Angezeigter Textauszug —
------------------------------------------------------------------------

Dieser blöde Schlauch von der Pumpe über den Teichrand gelegt nervt. Habe jetzt vor so ne Folienverschraubung reinzubauen.....so und nun wieder die Bedenken wegen der Dichtigkeit....wird das auf Dauer dicht? Vermutlich schon  sonst würde es niemand machen. Wie habt ihr das gemacht und was für Verschraubungen nimmt man (hat jemand ne Type/Marke?). Und kann ich das graue PVC-Rohr nehmen oder welches?

und nun wieder zu Olli P.
Das hätte ich mir denken können das Du das Projekt noch nicht angefangen hast. Bin da ganz der Meinung von Uli....lass uns drei das mal durchdiskutieren.....dann gehts Dir gleich viel besser und Morgen in der Früh kannst gleich mit dem Projekt starten.

Viele Grüße 
Carlo


----------



## Olli.P (13. Jan. 2009)

*AW: Umbau im Frühjahr*

Hi Uli und Carlo,

also, das ist mir für die breite Öffentlichkeit zu privat.......


----------



## Dodi (20. Jan. 2009)

*AW: Umbau im Frühjahr*

Moin!

Die nicht zum Thema gehörenden Beiträge habe ich mal abgetrennt und wer noch weiter drüber diskutieren möchte, findet das hier.

Also, wieder zurück zu Carlos Teichumbau.


----------



## Carlo (25. Feb. 2009)

*AW: Umbau im Frühjahr*

Hallo zusammen,


bin wieder mal auf der Suche nach einer Lösung. Es geht um den Teichrand. Habe hier im Forum zwei Bilder gefunden wie es schon gemacht wurde. Meiner Frau gefällt die sichtbare Folie nicht (mir natürlich auch nicht). Die Lösung mit den Betonplatten finde ich eigentlich nicht schlecht.

https://www.hobby-gartenteich.de/xf/media/albums/44&pictureid=313
https://www.hobby-gartenteich.de/xf/media/albums/44&pictureid=321

Nun die Frage an euch:

wie könnte man die Folie verstecken?

------------------------------------------------------------------------

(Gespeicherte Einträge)
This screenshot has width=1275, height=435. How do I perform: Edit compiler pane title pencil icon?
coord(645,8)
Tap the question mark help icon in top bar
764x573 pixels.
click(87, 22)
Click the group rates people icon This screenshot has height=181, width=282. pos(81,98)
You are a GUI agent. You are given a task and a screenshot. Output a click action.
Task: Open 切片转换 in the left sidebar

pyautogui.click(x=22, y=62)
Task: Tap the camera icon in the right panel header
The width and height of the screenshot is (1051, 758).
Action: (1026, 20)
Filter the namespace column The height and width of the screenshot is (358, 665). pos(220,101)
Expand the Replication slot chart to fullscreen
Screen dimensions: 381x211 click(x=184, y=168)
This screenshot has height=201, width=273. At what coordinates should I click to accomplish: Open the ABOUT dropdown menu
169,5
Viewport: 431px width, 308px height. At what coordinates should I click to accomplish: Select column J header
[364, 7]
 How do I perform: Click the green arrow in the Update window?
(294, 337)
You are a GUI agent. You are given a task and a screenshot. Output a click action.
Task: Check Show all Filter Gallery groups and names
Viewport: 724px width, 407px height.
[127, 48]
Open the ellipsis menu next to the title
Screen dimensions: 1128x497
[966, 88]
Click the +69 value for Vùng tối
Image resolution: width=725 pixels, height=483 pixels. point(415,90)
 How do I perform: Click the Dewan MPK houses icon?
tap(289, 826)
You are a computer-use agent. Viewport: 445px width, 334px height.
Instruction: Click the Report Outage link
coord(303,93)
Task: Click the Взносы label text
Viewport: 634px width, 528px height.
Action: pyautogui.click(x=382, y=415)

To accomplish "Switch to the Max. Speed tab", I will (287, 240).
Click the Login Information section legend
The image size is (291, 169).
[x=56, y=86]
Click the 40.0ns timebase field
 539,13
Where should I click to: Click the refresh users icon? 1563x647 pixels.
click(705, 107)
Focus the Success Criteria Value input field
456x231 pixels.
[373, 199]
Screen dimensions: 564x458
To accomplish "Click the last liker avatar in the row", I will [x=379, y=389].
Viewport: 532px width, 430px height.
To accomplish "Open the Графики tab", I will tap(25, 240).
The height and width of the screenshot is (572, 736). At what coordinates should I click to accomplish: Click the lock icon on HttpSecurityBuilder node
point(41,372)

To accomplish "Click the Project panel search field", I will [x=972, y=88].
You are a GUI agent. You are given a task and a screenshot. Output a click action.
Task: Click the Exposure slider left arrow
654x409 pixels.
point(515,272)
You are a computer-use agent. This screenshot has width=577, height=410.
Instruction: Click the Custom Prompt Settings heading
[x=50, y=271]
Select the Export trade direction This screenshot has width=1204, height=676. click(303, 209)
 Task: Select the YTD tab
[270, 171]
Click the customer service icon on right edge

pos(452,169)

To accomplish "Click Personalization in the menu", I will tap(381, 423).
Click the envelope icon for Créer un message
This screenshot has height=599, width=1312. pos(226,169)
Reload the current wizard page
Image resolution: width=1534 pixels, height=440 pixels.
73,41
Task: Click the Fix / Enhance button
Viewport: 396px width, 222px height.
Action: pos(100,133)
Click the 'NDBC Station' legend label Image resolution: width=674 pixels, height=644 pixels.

------------------------------------------------------------------------

Zu erledigende Aufgaben —
A) Beantworten Sie zum Forumsauszug zum Teichumbau die folgenden Fragen:
(i) Welches Rohr möchte der Verfasser des ersten Absatzes für die Folienverschraubung womöglich verwenden?
(ii) Was hat Dodi mit den nicht zum Thema gehörenden Beiträgen gemacht?
(iii) Welche Lösung für den Teichrand findet Carlo eigentlich nicht schlecht?
B) Setzen Sie den Forumsauszug zum Teichumbau im Anschluss an dessen letzten Satz fort.
Die Datensätze stehen in keinem Zusammenhang mit dem Forumsauszug zum Teichumbau.

Lösungen —
A)
(i) Das graue PVC-Rohr.
(ii) Dodi hat sie abgetrennt.
(iii) Die Lösung mit den Betonplatten.

B)
wie habt ihr den Teichrand gemacht? Tipps und Bilder wären super!

Zur Info: an den Teich schließt zum Teil der Rasen an, darum wäre die Lösung mit den Steinen außen herum als Abgrenzung gut. 

Viele Grüße und schon mal DANKE!
Carlo


----------



## Annett (27. Feb. 2009)

*AW: Umbau im Frühjahr*

Hallo Carlo.

Schau mal bei unserem letzten Teichbau rein.
Hier ab Seite drei wirds vom Bauen her richtig interessant: https://www.hobby-gartenteich.de/xf/threads/16929/page-3
Und [URL='https://www.hobby-gartenteich.de/xf/posts/68/]hier ein Bild vom Endergebnis[/URL]. Nur die Überstehnde Folie werden wir nach diesem Winter auf Endmaß kürzen. Damit wollte ich einfach noch etwas warten - man weiß ja nie, wieviel sich das alles noch setzt. 

Wir haben in Anlehnung an das Naturagart-Prinzip gebaut und sind bisher sehr zufrieden.


----------



## Olli.P (27. Feb. 2009)

*AW: Umbau im Frühjahr*

Hi Carlo,

also ich bin bislang immer noch von der Ufergestaltung vom Hikari-Alex begeistert!!

Wenn ich mein Ufer irgendwann nochmal umgestalte, dann so.....

Den Koi-Kurier mit der Bauanleitung hab ich mir schön zur Seite gelegt.


----------



## Carlo (27. Feb. 2009)

*AW: Umbau im Frühjahr*

Hallo Annett, hi Olli,

erst mal Danke für die Info`s.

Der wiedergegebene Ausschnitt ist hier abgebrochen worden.